Mehmet Açık
“Evleniyorum” diyen bir genç…
Heyecanla, umutla, belki biraz da korkuyla söylüyor bu cümleyi.
Ama daha cümlesi bitmeden etrafından aynı sorular yükseliyor:
“Evi var mı?”
“Arabası var mı?”
“İşi garanti mi?”
“Kaç maaş alıyor?”
Bu sorular artık birer refleks haline geldi.
Sanki sevginin değeri, insanın karakteri, kişiliği, ahlakı ikinci plana itildi.
Bir insanın kim olduğu değil, neye sahip olduğu konuşuluyor.
Parası varsa “iyi damat”, arabası varsa “mantıklı seçim”, evi varsa “sağlam gelecek”…
Ama kimse sormuyor:
“İyi kalpli mi?”
“Saygılı mı?”
“Sevgi dolu mu?”
“Birlikte zor zamanları göğüsleyebilir mi?”
İşte toplumun çürüyen yerinden biri burası.
Biz, insanların kalplerine değil, ceplerine bakar olduk.
Sevgiyi değil, serveti konuştuk.
Birinin yüreğinde ne kadar iyilik var diye sormayı unuttuk.
Ama o unutulan sorular, bugün mutsuz evliliklerin, yıkılan ilişkilerin, yarım kalan hayatların temel sebebi.
Bir evi, arabası, işi olabilir — ama sevgisiz bir kalp o evin duvarlarını ısıtamaz.
Parası olan herkes mutluluğu satın alabilseydi, en zenginlerin gözleri en çok gülerdi.
Oysa biliyoruz ki, bazı insanlar bütün konforun içinde yalnızlıktan boğuluyor.
Çünkü sevgi, sadakat, saygı olmadan hiçbir şey tamam değildir.
Bir düşünelim…
Neden evliliklerin çoğu, birkaç yıl içinde sessizce tükeniyor?
Neden insanlar birbirini anlamadan, sadece dış görünüşe, mala mülke bakarak karar veriyor?
Çünkü değer yargılarımız değişti.
Artık dürüstlük “önemsiz”, karakter “detay”, para ise “ön şart” haline geldi.

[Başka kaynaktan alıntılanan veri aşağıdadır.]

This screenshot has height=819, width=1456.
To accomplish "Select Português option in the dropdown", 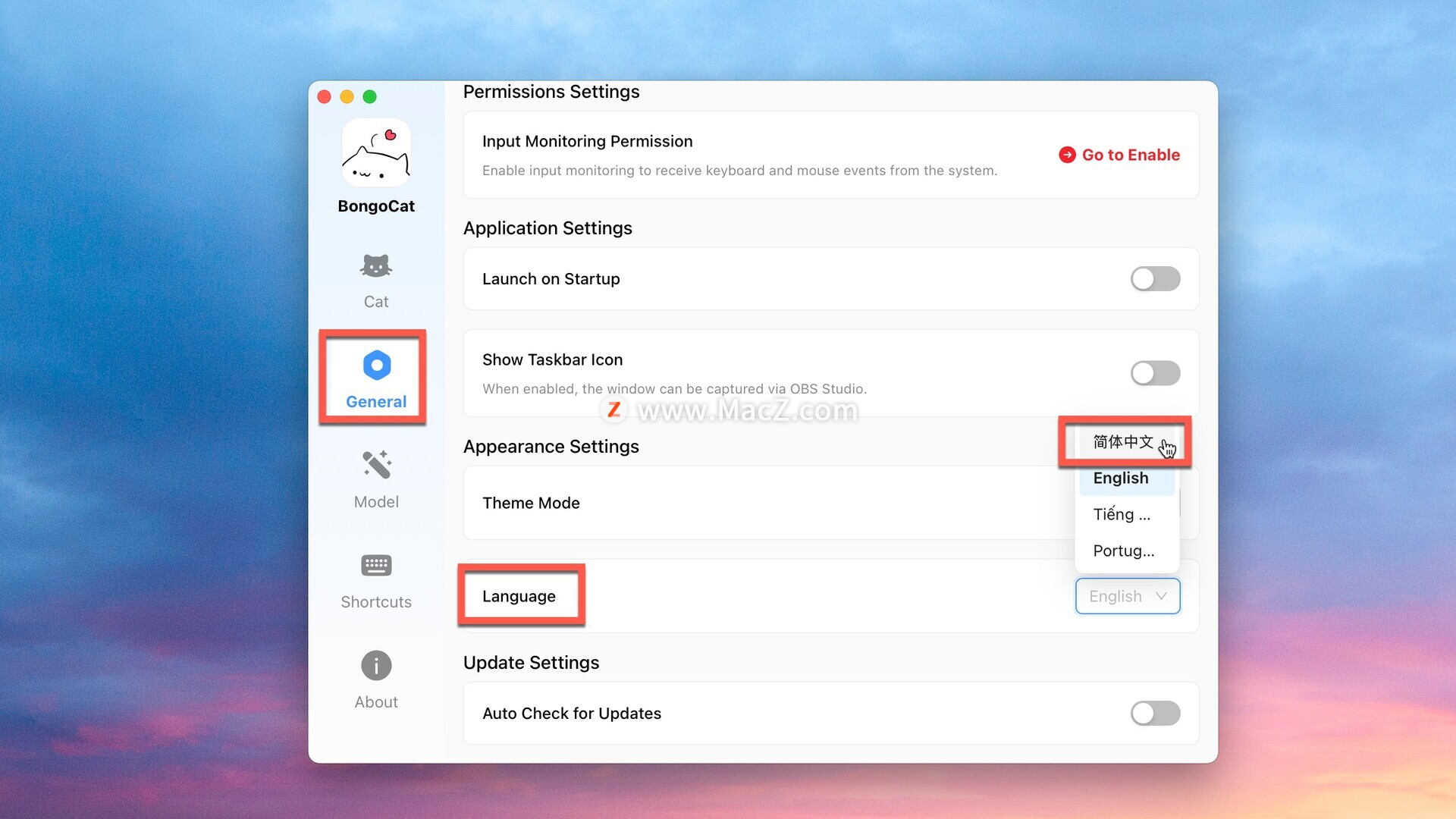I will [x=1124, y=551].
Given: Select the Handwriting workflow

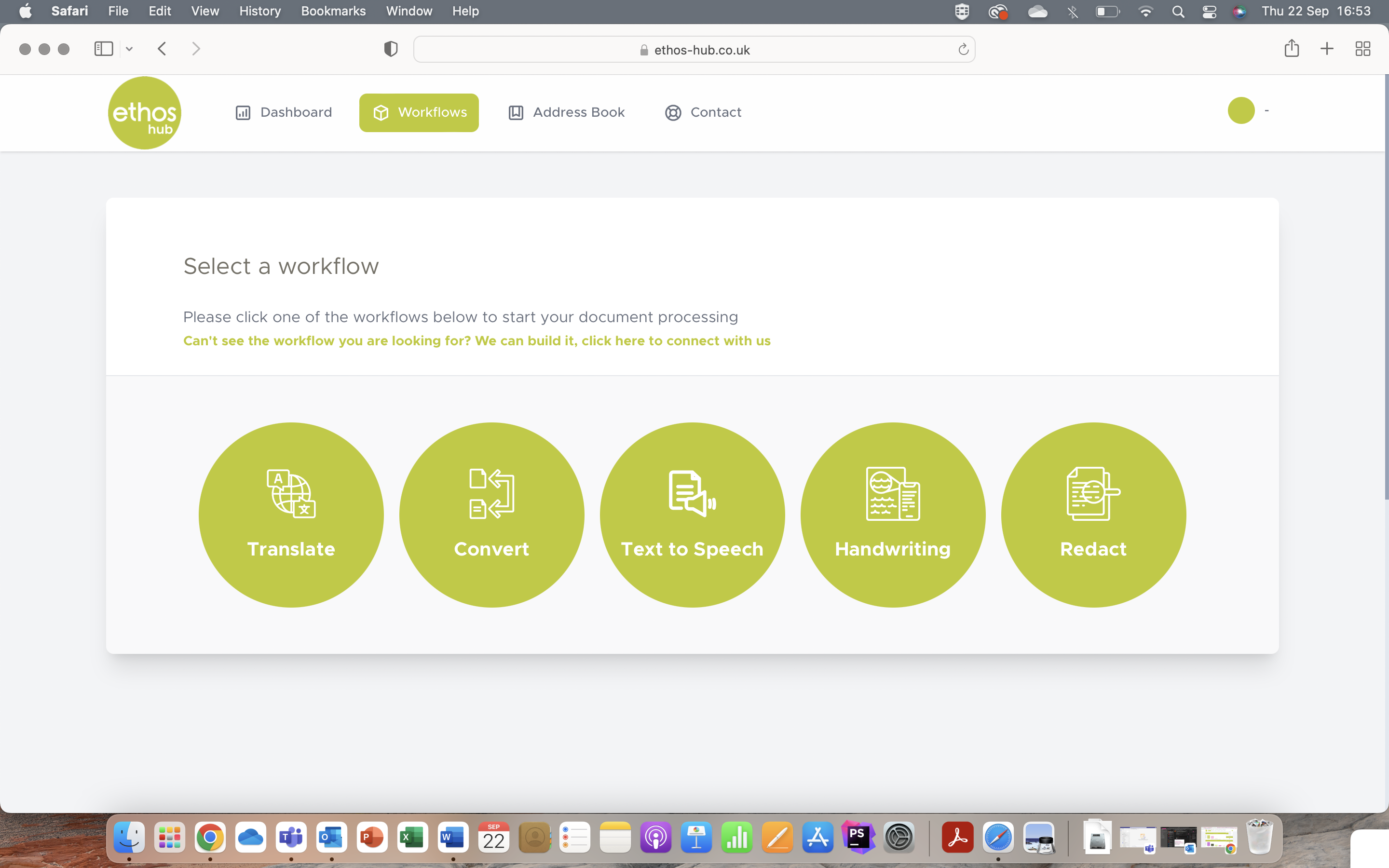Looking at the screenshot, I should (x=892, y=514).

Oysa eski kuşaklar, “Allah bir yastıkta kocatsın” derdi.
Bugün ise, “Evi kredili mi, arabası kaç model?” diye soruluyor.
Evlilik nasihatleri yerini ekonomi analizlerine bıraktı.
Birlikte hayat kurmak değil, konfor kurmak hedef haline geldi.
Ama kimse bilmiyor ki, konfor bir gün biter, ama karakter bitmez.
Bir insanın vicdanı, ahlakı, sadakati varsa; o ev her zaman sıcaktır, o araba her zaman ilerler.
Kimi zaman da insanlar başkalarının özel hayatını tartışmayı kendinde hak görüyor.
Sanki herkesin onayı alınmadan evlenilmezmiş gibi…
“Kimle evleniyor?”
“Niye o?”
“Bence uygun değil.”
Oysa bu cümlelerin hiçbirinin bize hakkı yok.
Her birey kendi seçiminden, kendi kaderinden sorumludur.
Kimseye hesap vermek zorunda değildir.
Bizim söylememiz gereken tek cümle şudur:
“Hayırlı olsun.”
Ne fazla, ne eksik.
Birini sevmek, maddi tablolara değil, kalp denklemlerine sığar.
Birlikte bir çorba içip mutlu olmayı bilen çift, en büyük zenginliği bulmuş demektir.
Birlikte omuz omuza yürüyen iki insan, en sağlam evi kurmuştur zaten.
Çünkü huzurun tapusu olmaz.
O, iki insanın birbirine olan sadakatinde, anlayışında, sevgisinde gizlidir.
Toplum olarak yeniden hatırlamamız gereken şey, insanın özüdür.
Birinin ne kadar kazandığı değil, kazandığını nasıl paylaştığı önemlidir.
Birinin nesi olduğu değil, nasıl biri olduğudur asıl mesele.
Biri sana “Evleniyorum” dediğinde, artık sorma “Evi var mı?” diye…
Sadece dile:
“Mutlu ol.”
Çünkü o cümle, bir ömür boyu sürebilecek bir duanın en sade halidir.
Biz, sevginin kıymetini malda değil, kalpte aramayı yeniden öğrenmeliyiz.
Yoksa her şeyimiz olur, ama hiçbir şeyimiz kalmaz.